THE GERMAN PESSIMISTS. SCHOPENHAUER'S SUCCESSORS:

HARTMANN, ETC.

SCHOPENHAUER's philosophy remained for some time without much visible effect on the minds of his countrymen, the influence of Hegel being still too strong. Of late years, however, Schopenhauer's writings have received a compensatory amount of attention, and the pessimist seems now to have established something like a school in Germany.

Among the disciples of this school, few, if any, are content to accept their master's system in the shape in which he left it. They all depart more or less from some of Schopenhauer's leading positions.

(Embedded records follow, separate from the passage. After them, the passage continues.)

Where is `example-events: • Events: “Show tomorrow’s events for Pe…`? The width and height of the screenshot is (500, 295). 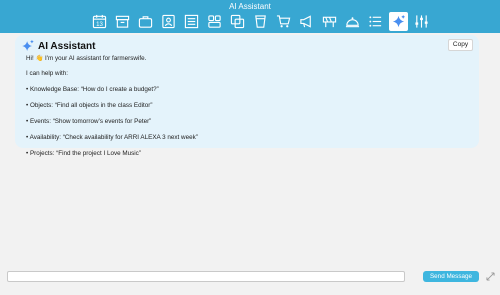
example-events: • Events: “Show tomorrow’s events for Pe… is located at coordinates (89, 122).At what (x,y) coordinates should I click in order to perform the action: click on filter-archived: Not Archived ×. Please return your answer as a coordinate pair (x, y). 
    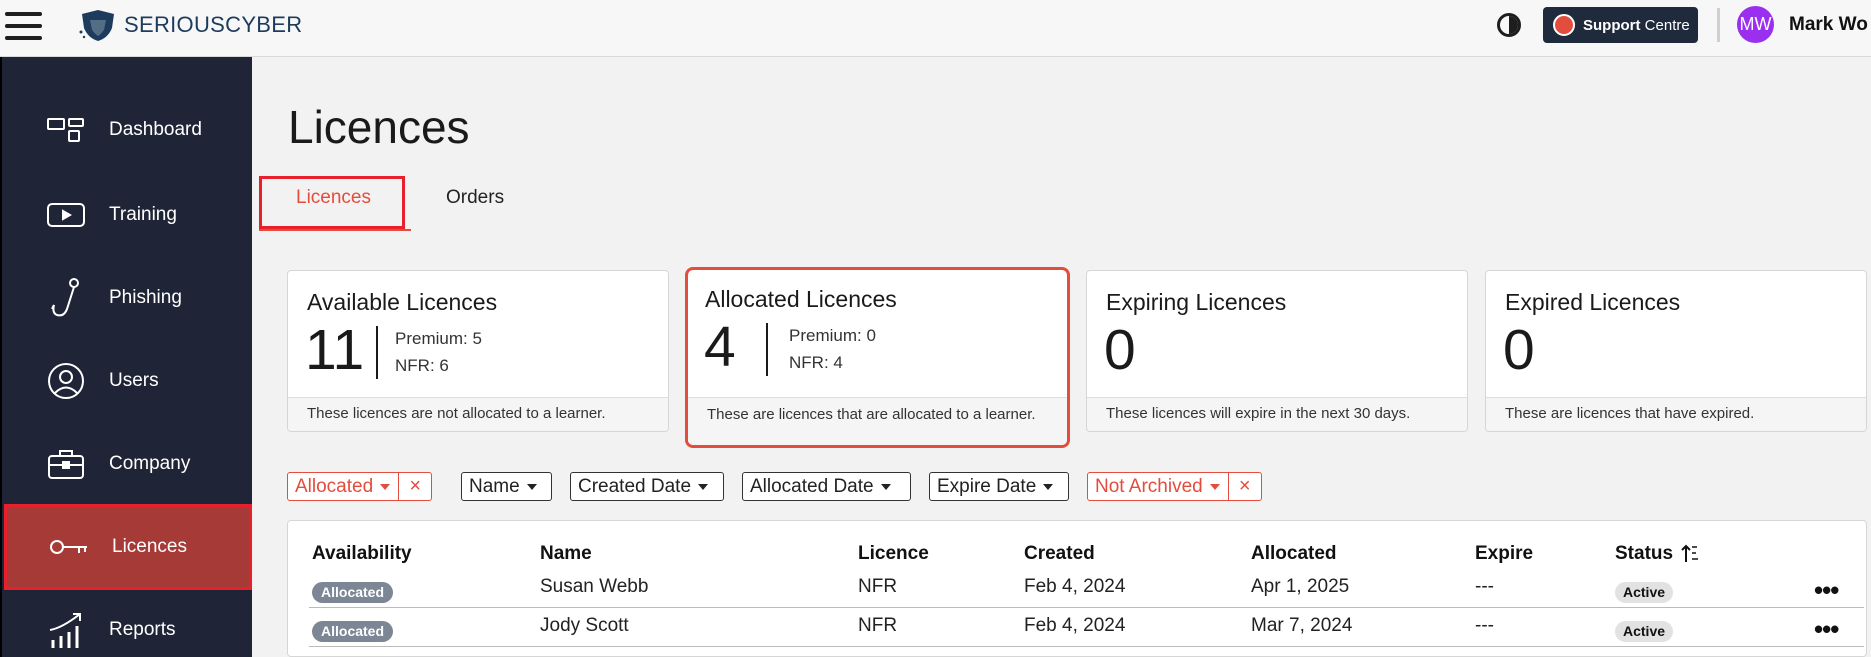
    Looking at the image, I should click on (1174, 486).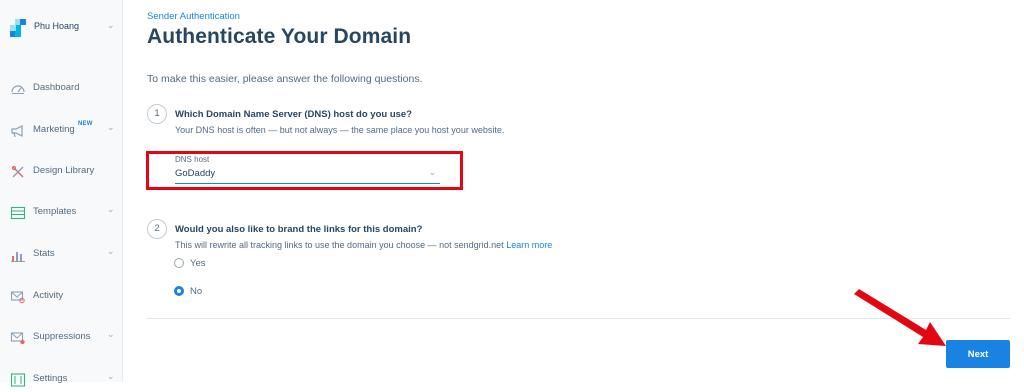  I want to click on radio-yes, so click(179, 263).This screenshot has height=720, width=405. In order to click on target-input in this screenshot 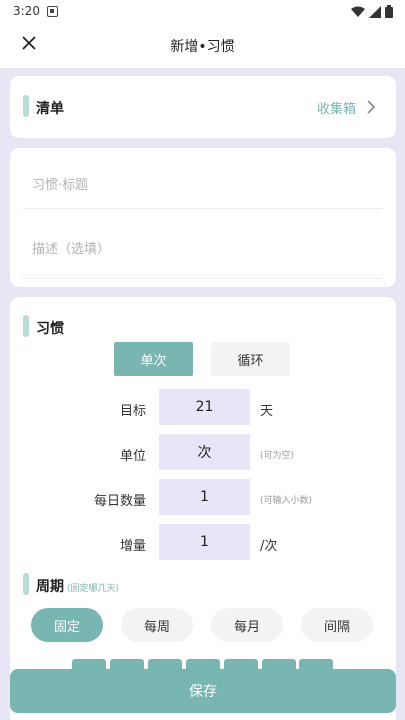, I will do `click(204, 407)`.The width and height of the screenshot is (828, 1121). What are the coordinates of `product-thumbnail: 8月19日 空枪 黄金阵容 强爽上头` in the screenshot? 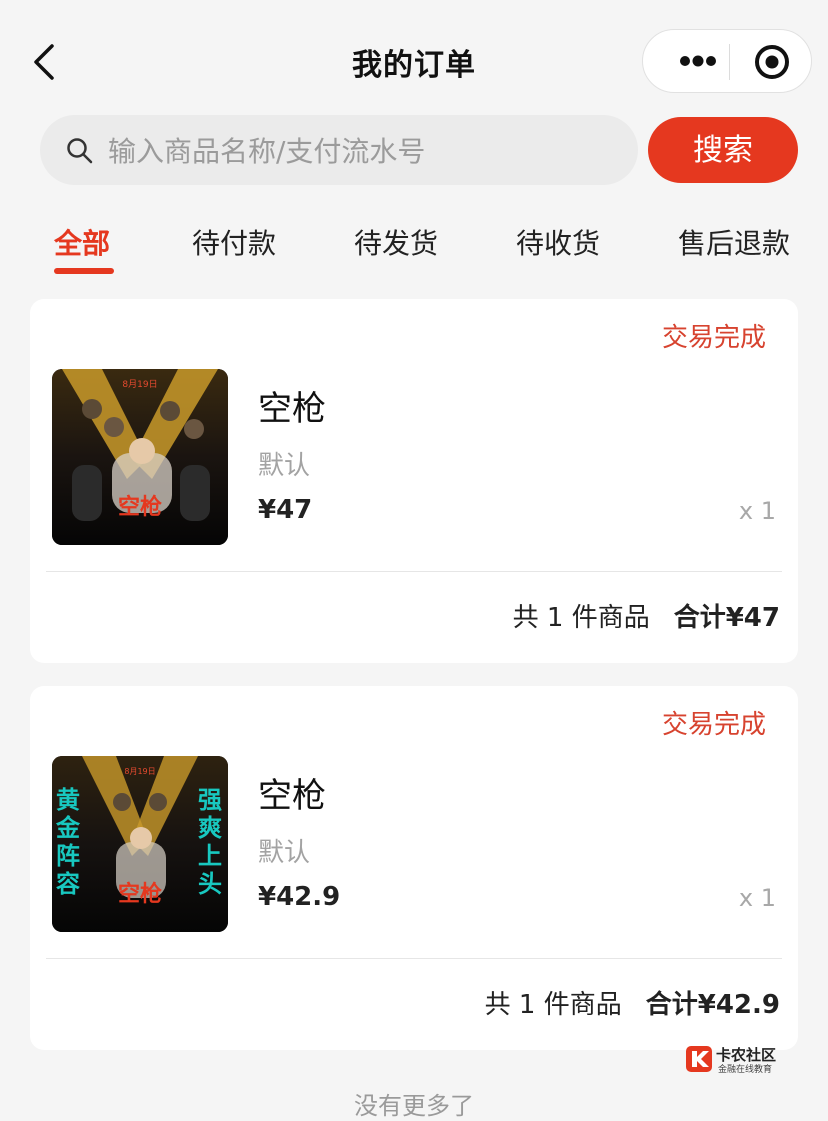 It's located at (140, 844). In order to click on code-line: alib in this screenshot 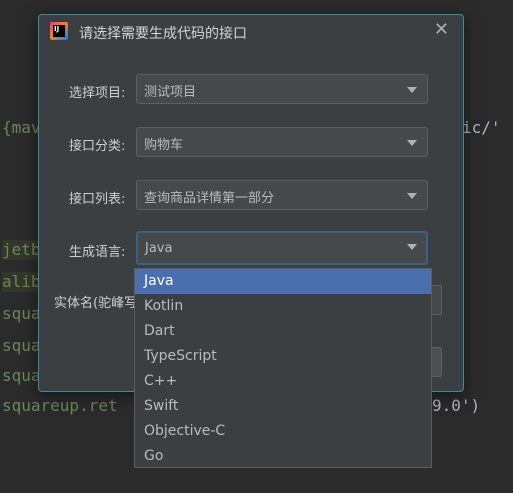, I will do `click(22, 282)`.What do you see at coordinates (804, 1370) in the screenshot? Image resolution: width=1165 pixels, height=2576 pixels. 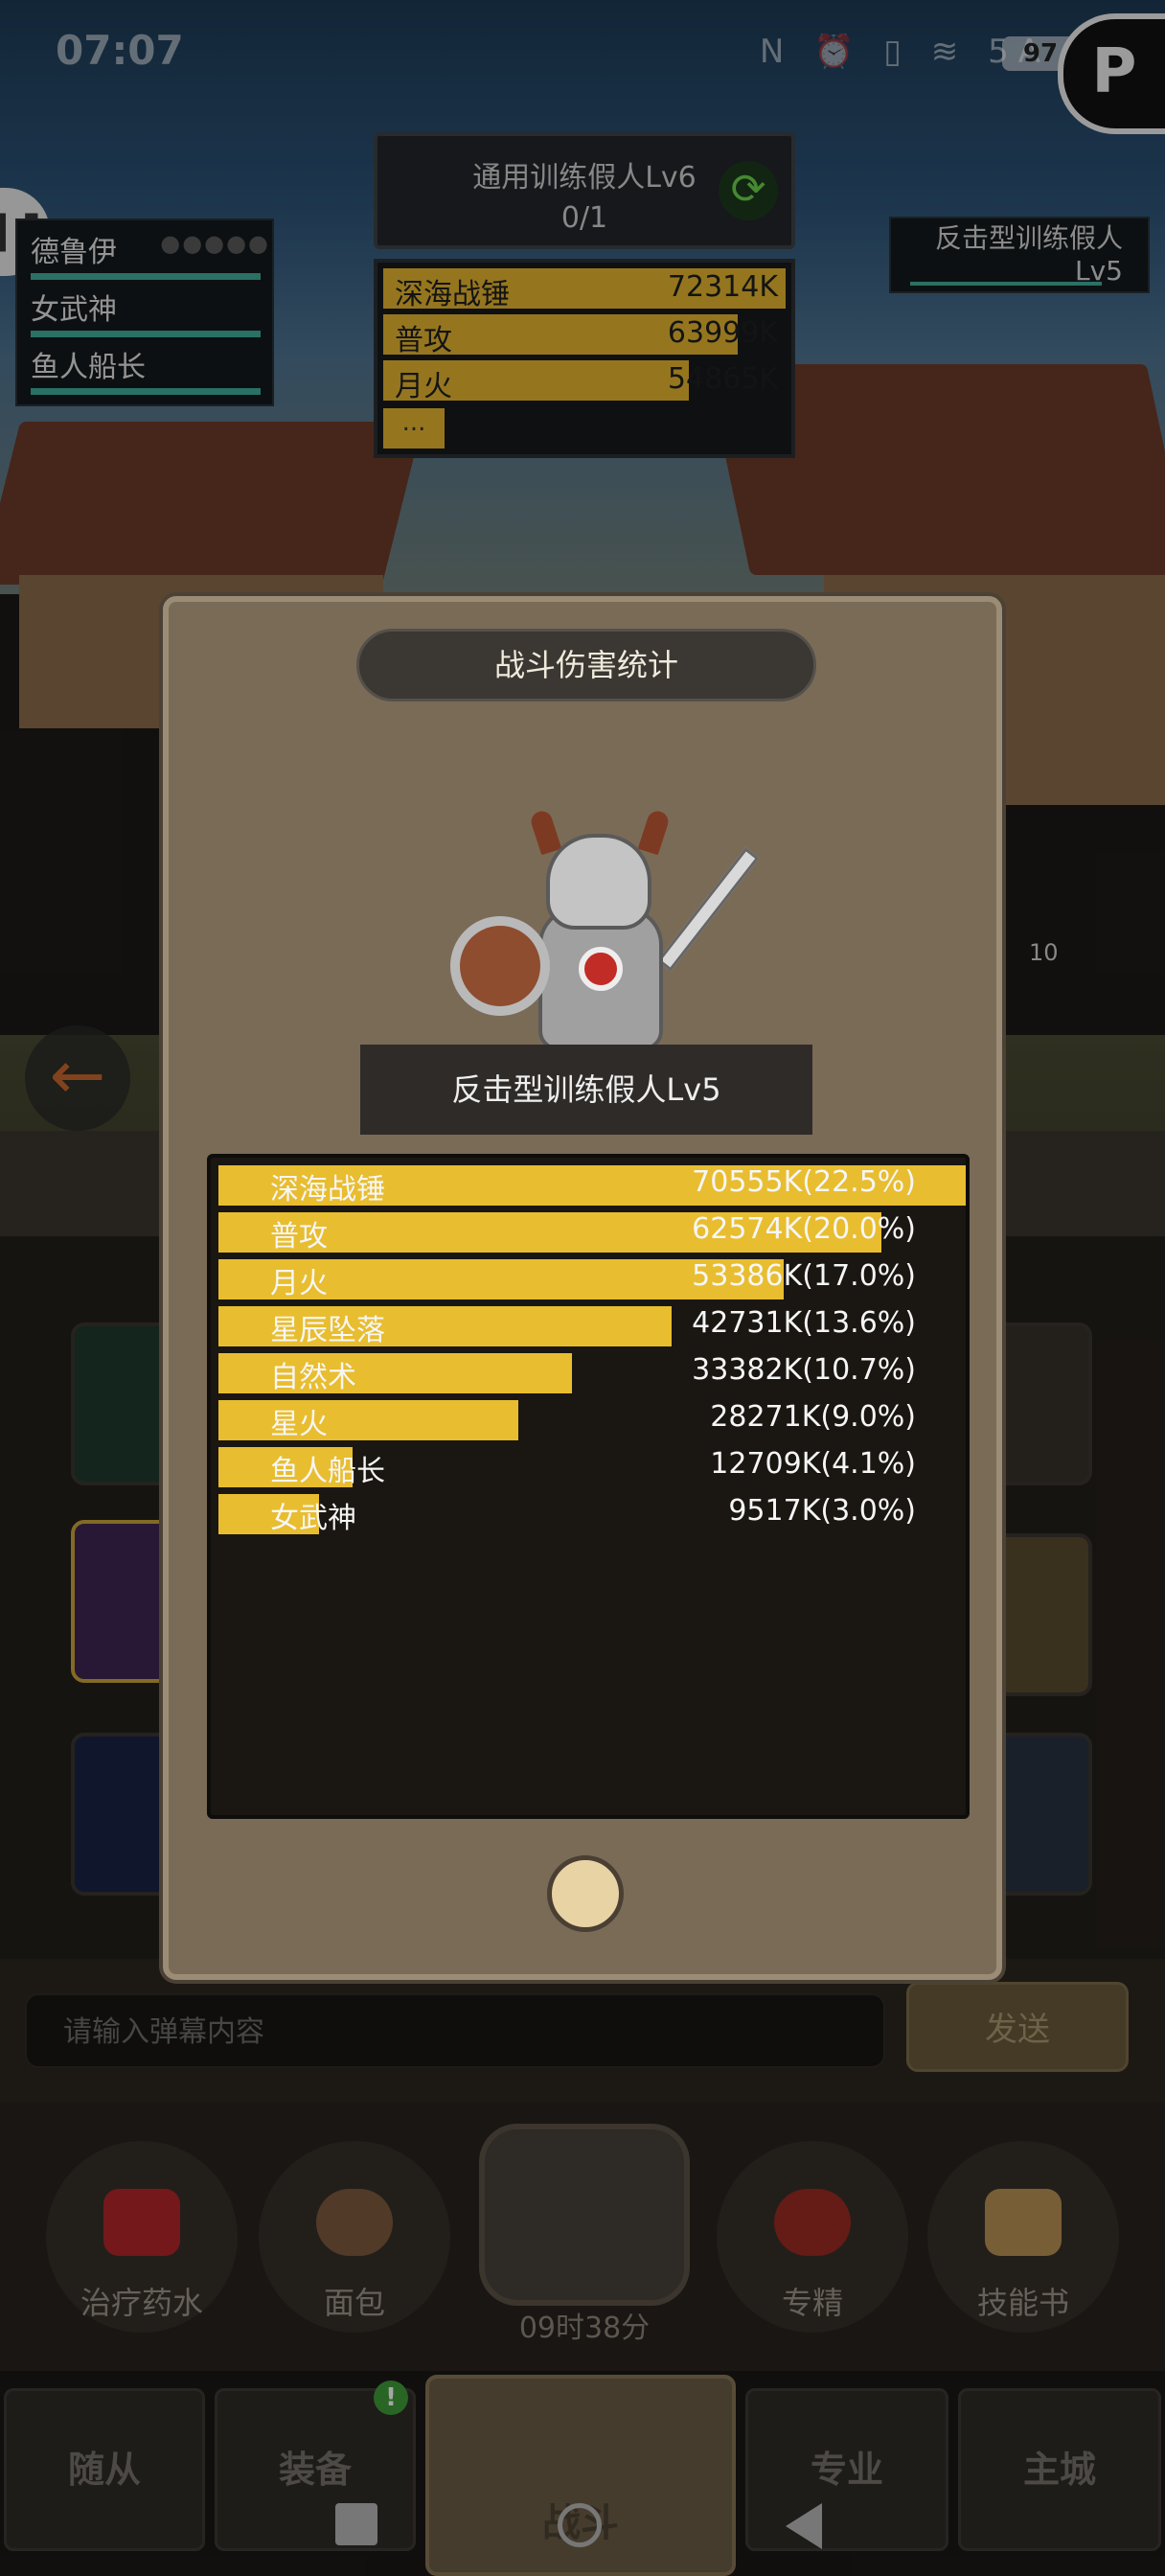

In some cases this divergence touches the character of the pessimism which Schopenhauer deduces from his first principles; in other cases this element is retained in its integrity.

Among those who represent Schopenhauer's characteristic estimate of the world, and who accept without qualification his condemnation of existence, Julius Bahnsen stands out conspicuously. Nay, it may be said that this writer vies with his master in his delineation of the misery of life.

1 Bahnsen's views are to be found in a little work entitled 'Zur Philosophie der Geschichte.' This is principally directed against Hartmann's rehabilitation of the Hegelian factor of intellect in the worldorder.